The GAL proposal also ignores profound problems of racial injustice and economic inequality. Black, Latinx and Native American children are currently 2.4, 2.6 and 2.8 times, respectively, more likely than their white peers to be removed from their homes and placed with strangers in foster homes, group homes, and institutions. Put in more concrete terms for just one of those groups, Native American children, who were the victims of genocidal boarding schools in the 19th and 20th centuries, remain at significant risk of being removed from their families, something that 17 percent of them will endure. Having GALs pronounce what they think is best for children will only exacerbate these significant racial and ethnic disparities.

Children of all backgrounds from low-income families are at high risk for removal because poverty is conflated with neglect. Is it in “the best interest of the child” to live with their family in an overcrowded, unheated apartment as opposed to a suburban foster home? A child is likely to want to stay with their family. Will a GAL, with no connection to the child’s community and minimal experience working with families in crisis, think the same? Instead of removing the risk, they will more likely support removing the child.

Imagine that $50 million slated for GALs went instead to housing, transportation and other resources necessary to raise a family. That funding, along with efforts to build partnerships with public and private entities to create a community-based framework that addresses poverty related stressors faced by families in a humane and culturally competent manner, would go much further in addressing the needs of children than further funneling them into a system that too often falls short. It also avoids this stark reality: while it is true that DCF can arrange some services for families, the department is too feared in many communities for adults to admit their needs. The worry is chilling and constant: What if the state takes my kids?

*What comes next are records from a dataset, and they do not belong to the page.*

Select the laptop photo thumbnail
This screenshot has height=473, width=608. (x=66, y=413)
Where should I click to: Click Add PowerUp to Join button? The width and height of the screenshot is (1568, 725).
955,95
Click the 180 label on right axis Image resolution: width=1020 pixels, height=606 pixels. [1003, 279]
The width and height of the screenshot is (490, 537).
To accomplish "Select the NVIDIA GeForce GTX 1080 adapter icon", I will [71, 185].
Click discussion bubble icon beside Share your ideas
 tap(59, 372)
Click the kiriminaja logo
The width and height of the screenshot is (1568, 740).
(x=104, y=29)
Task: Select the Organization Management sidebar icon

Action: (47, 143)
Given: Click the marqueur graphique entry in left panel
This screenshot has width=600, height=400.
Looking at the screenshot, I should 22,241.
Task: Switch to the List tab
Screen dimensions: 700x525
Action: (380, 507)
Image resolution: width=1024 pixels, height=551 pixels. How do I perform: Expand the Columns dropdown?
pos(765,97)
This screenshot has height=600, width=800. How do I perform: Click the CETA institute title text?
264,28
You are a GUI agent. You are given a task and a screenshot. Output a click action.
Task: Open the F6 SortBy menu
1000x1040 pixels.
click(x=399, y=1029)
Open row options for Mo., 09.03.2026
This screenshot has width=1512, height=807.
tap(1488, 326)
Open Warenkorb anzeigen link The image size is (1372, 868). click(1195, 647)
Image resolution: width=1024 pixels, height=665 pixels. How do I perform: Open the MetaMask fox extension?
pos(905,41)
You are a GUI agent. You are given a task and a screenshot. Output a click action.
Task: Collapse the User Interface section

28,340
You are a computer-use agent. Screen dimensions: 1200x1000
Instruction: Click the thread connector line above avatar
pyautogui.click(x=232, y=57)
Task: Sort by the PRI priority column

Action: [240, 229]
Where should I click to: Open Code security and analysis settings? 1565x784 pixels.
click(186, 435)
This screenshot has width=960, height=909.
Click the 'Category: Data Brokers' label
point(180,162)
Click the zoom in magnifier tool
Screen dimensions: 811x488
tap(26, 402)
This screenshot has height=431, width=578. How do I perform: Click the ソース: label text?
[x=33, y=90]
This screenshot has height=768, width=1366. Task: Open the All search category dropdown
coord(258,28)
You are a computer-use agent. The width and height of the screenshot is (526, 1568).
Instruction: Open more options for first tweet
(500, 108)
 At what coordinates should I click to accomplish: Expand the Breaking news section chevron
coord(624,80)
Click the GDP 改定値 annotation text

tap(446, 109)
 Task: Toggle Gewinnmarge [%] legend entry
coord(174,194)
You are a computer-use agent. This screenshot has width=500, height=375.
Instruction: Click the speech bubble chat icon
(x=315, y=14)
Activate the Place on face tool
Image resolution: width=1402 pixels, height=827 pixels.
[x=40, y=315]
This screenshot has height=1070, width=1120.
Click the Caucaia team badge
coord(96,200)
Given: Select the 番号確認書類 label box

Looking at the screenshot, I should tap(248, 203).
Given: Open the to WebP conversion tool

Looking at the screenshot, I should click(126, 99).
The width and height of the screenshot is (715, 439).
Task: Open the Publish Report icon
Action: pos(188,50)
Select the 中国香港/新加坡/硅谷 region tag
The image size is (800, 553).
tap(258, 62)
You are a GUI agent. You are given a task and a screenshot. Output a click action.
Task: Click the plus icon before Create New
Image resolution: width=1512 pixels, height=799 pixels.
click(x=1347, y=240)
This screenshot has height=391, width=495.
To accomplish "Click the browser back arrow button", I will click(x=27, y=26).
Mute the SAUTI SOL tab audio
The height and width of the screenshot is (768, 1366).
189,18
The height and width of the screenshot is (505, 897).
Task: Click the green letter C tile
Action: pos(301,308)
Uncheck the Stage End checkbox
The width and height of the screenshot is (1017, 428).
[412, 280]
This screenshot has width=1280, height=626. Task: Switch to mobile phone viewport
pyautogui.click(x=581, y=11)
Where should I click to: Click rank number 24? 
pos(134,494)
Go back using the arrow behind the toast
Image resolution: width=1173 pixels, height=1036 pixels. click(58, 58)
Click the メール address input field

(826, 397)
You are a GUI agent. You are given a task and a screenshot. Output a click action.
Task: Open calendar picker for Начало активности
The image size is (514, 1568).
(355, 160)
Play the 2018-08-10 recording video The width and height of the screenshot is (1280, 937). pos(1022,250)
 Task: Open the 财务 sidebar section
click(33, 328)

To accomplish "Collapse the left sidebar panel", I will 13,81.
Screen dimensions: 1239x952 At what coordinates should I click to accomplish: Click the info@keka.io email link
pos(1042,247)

To truly offer care and protection to Massachusetts children, the system must be much more discerning and strategic. It must insert itself in fewer households and be prepared to offer comprehensive help to the most high-need families in the state. Removals should be rare. This would end the constant need to recruit more foster parents and free up DCF to offer excellent support to foster homes that remain.

Meet the Author
Meet the Author

Leon Smith

Executive director, Citizens for Juvenile Justice
While this criticizes DCF’s child welfare work, we understand that no state’s system serves families well. The model of child protection in the US must be reformed and reimagined in a meaningful way. That means bringing concerned parties to the table to develop meaningful solutions, with significant representation by those directly impacted and harmed by the system. If we are to find solutions that work for families and communities, diverse voices from those communities must be central to that process. Meanwhile, we must urgently address stressors that are challenging even to more resourced families: the lack of quality affordable childcare; the shortage of mental health clinicians; the rising cost of housing. Massachusetts families do not need more professionals to give them failing grades. They need help.

Michael Dsida is deputy chief counsel in the Children and Family Law Division of the Committee for Public Counsel Services. Leon Smith is executive director of Citizens for Juvenile Justice.